1) Yep - I ran as "~/Code/methpat/methpat/methpat.py --filterpartial --amplicons regfile.txt ${outdir}/${samp}/CpGOT${samp}*.txt --webassets online --logfile ${samp}.top.pf.methpat.log \ --html ${samp}.top.pf.methpat.html >${samp}.top.pf.methpat.tsv"
This is on Ubuntu 14.04 LTS with Python 2.7.6 (though I also have python 3 installed, it typically requires a specific call to python3, default python calls python2)
2) Yeah, so, I wrote some R code to filter and it works pretty well. I look for CGs that are present in at least 1% of reads (because this aberrant CG only appears at small frequency due to accuracy of Illumin). I then filter out CGs present at less than this frequency, then filter out reads which don't have all of the >1% covered CGs, and plot.
Thanks @timp0.
Sorry for my slow reply, have been a bit distracted by other work.
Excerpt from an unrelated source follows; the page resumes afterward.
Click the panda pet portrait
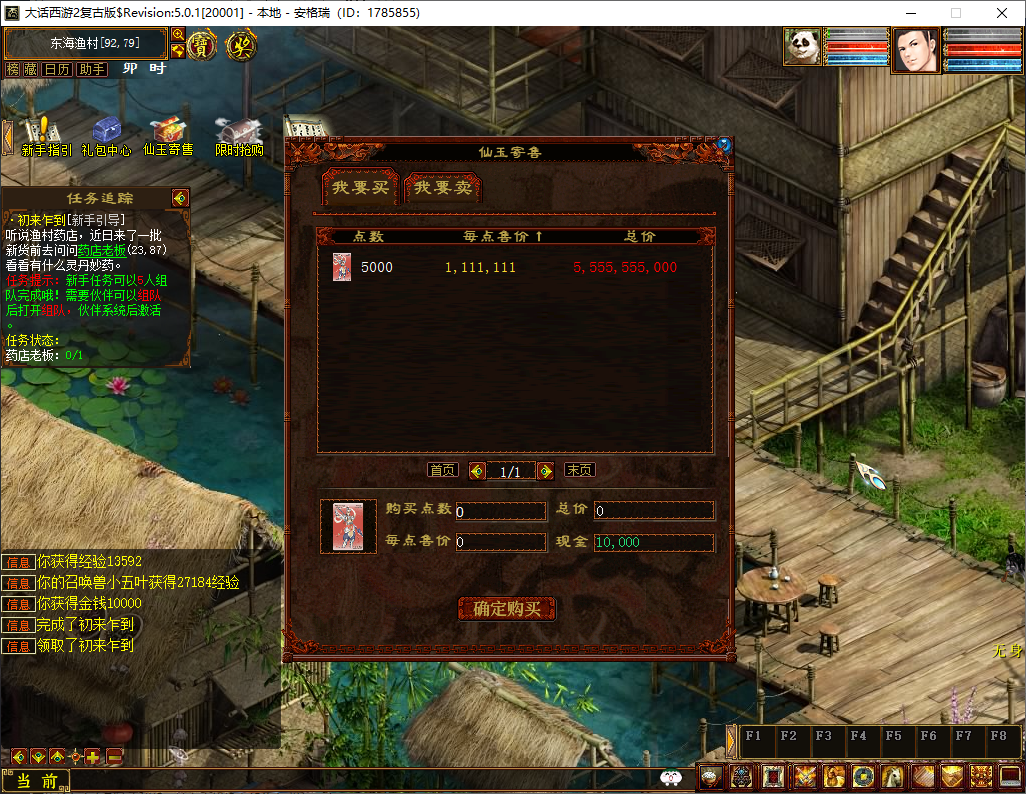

Your proposed approach sounds good. I'll have a go at implementing it soon. May be a bit slow due to being busy, but do let me know if this is holding up your work.
Hi @timp0
I've made an attempt at implementing your suggested 2) solution above.
The new code is pushed to the filter_unkowns branch on github.
I've added a new command line argument --min_cpg_percent PERCENTAGE
If you specify this argument then it will only consider CPG sites which appear in at least PERCENTAGE of reads for an amplicon.
This works on its own, or in conjunction with the --filterpartial argument already added.
I think this addresses the problem that you saw in targreg3.
Here is an example command line:
methpat --amplicons regfile.txt --min_cpg_percent 1 --filterpartial CpG_OB_TX20_S12_L001_R1_001_val_1.fq.gz_bismark_bt2_pe.txt > out.tsv
When you have time I would appreciate it if you could test it out and let me know how it goes.
Cheers!
hi @bjpop
There's a syntax error on my system "SyntaxError: invalid syntax File "/home/timp/Code/methpat/methpat/methpat.py", line 237
I think because you have a comment in the middle of the conditional, which my version of python (2.7.6 on ubuntu) doesn't seem to like. When I altered that, worked perfectly.
Sorry about that.
I've fixed in c84d10cda40ba4fef8874ea90aaec3071b534547
If that's all good with you I will merge to master and update the user docs.
Cheers!
It's great - thanks so much for working on this issue - I think it makes the code that much stronger personally, and definitely helps me!
No worries. I appreciate all the input you have provided. It was very helpful. I agree that it makes the code stronger.
I'll work towards merging it to master and fixing the docs.
Documents updated and merged to master.
Would it be possible to filter out reads with partial coverage - remove the reads that have "unknown" methylation status? It'd be useful for high-coverage BS-seq data sets where we want to plot specific regional patterns.